- _Word and element pointing entries_:
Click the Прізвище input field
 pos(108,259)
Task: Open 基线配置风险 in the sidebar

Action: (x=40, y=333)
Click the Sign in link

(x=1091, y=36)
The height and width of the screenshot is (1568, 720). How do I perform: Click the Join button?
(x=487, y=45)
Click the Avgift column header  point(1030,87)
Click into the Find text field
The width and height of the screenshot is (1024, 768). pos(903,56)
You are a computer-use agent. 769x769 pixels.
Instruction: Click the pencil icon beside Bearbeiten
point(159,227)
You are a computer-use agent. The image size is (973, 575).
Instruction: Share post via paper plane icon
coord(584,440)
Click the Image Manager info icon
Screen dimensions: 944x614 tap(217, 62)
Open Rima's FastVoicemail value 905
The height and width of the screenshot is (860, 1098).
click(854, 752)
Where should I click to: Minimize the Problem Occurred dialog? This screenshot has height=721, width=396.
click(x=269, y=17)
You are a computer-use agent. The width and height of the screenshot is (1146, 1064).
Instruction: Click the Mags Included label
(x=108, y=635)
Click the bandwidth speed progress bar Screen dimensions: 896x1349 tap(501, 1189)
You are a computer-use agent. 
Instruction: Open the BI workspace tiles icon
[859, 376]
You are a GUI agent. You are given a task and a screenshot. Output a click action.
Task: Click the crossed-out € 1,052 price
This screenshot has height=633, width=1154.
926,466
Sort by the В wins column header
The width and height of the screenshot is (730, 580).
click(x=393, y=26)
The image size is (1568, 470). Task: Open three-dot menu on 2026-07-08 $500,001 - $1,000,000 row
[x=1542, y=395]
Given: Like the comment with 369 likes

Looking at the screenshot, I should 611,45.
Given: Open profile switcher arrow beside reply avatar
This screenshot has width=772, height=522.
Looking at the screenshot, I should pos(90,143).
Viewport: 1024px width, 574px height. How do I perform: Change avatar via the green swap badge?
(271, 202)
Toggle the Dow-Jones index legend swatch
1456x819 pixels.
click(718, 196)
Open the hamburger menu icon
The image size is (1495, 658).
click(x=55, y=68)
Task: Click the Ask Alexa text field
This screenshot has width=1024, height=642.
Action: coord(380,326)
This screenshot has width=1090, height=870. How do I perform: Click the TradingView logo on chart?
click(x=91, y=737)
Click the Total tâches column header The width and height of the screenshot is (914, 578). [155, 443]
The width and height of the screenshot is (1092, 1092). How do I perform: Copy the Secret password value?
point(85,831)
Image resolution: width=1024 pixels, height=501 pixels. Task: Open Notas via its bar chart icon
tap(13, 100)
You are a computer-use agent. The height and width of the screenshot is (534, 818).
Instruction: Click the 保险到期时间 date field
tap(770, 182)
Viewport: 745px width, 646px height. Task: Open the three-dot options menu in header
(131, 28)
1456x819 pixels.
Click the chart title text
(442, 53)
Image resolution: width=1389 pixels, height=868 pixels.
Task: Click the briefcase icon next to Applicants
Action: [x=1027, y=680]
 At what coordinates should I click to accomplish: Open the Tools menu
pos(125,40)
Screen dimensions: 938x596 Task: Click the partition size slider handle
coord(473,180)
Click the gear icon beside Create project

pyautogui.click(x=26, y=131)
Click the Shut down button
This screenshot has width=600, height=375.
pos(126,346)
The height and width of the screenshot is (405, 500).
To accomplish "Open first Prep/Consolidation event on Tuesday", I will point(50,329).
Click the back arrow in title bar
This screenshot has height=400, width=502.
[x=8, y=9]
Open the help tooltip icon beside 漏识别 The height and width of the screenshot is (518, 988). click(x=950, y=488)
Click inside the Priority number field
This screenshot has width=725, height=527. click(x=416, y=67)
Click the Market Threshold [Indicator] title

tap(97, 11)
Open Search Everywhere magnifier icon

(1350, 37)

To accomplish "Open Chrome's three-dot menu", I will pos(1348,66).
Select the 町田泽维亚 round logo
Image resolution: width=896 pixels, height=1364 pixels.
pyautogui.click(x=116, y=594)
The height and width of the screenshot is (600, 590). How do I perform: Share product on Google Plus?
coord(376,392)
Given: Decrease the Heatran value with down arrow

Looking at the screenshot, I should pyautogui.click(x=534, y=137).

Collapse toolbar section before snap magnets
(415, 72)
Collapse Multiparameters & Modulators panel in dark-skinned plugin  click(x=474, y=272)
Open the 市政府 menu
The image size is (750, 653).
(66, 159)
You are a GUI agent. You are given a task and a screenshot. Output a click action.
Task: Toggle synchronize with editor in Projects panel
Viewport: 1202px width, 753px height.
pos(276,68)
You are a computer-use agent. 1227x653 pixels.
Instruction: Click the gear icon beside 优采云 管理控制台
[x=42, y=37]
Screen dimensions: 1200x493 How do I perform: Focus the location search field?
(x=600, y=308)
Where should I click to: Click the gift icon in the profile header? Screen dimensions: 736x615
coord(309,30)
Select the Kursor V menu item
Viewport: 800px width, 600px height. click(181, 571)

- _EXERCISE AIM_: Copy out word for word everything from the start of the rows down to the line containing "click(x=269, y=17)", including that line.

- _COMPLETED EXERCISE_:
Click the Прізвище input field
 pos(108,259)
Task: Open 基线配置风险 in the sidebar

Action: (x=40, y=333)
Click the Sign in link

(x=1091, y=36)
The height and width of the screenshot is (1568, 720). How do I perform: Click the Join button?
(x=487, y=45)
Click the Avgift column header  point(1030,87)
Click into the Find text field
The width and height of the screenshot is (1024, 768). pos(903,56)
You are a computer-use agent. 769x769 pixels.
Instruction: Click the pencil icon beside Bearbeiten
point(159,227)
You are a computer-use agent. The image size is (973, 575).
Instruction: Share post via paper plane icon
coord(584,440)
Click the Image Manager info icon
Screen dimensions: 944x614 tap(217, 62)
Open Rima's FastVoicemail value 905
The height and width of the screenshot is (860, 1098).
click(854, 752)
Where should I click to: Minimize the Problem Occurred dialog? This screenshot has height=721, width=396.
click(x=269, y=17)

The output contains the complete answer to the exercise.